『本朝奇談 天狗童子』
佐藤さとる/著 村上豊/絵
あかね書房
2006,06

版元語録:九郎丸というカラス天狗の数奇な運命が、細やかな筆致で描かれ、不思議な展開に息をのむ、壮大な歴史ファンタジー。ファン待望の新作。

うさこ:わりと厚みのある本だったけど、どうなるのどうなるのと先が気になり、つるつると読めました。特におもしろかったのは、作者のこだわりが見える、天狗の世界観。しきたり、階級、ルール、食事、術、住まいなどがきちんと構築してあったところ。九郎丸の脱いだカラス簑の様子とか、与平がカラス簑を焼くところとか、大天狗がヒョウタンの中にとじこめてしまった庭とか、縮地法とかは、とてもおもしろくて好きな部分でした。

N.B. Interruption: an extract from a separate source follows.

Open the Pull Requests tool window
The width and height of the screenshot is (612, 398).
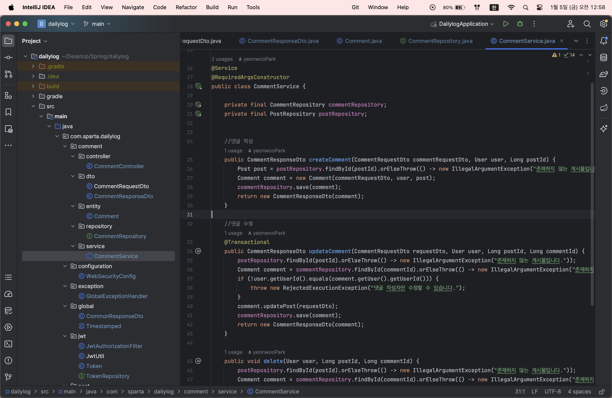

でも、物語としては完成度が低いのかな、というのが読み終わったあとの感想です。途中はおもしろいのだけど、読み終わってみると、わりと平面的な物語というのかな、山あり谷あり、敵あり、迷いあり、悲しさ辛さ、喜び、達成感などはあまりなく、山場がなかったなあという印象です。完成度が低いと思った理由をあげると……与平が九郎丸に笛をしこむように頼まれて、天狗からあずけられることから物語は始まるのに、最後、笛の修業の件はうやむや。与平が九郎丸を人間に戻してやりたいというところや、九郎丸が本当の父親に会ったところも、九郎丸の気持ちはつかみにくかった。与平は大天狗との約束で、九郎丸を人間に戻す代わりに身元請負人になったけど、本当の父に会わせるまでで、最後は寺男となって、光明寺や円覚寺を行ったり来たりするだけ。与平の九郎丸に対する思いも伝わってこない。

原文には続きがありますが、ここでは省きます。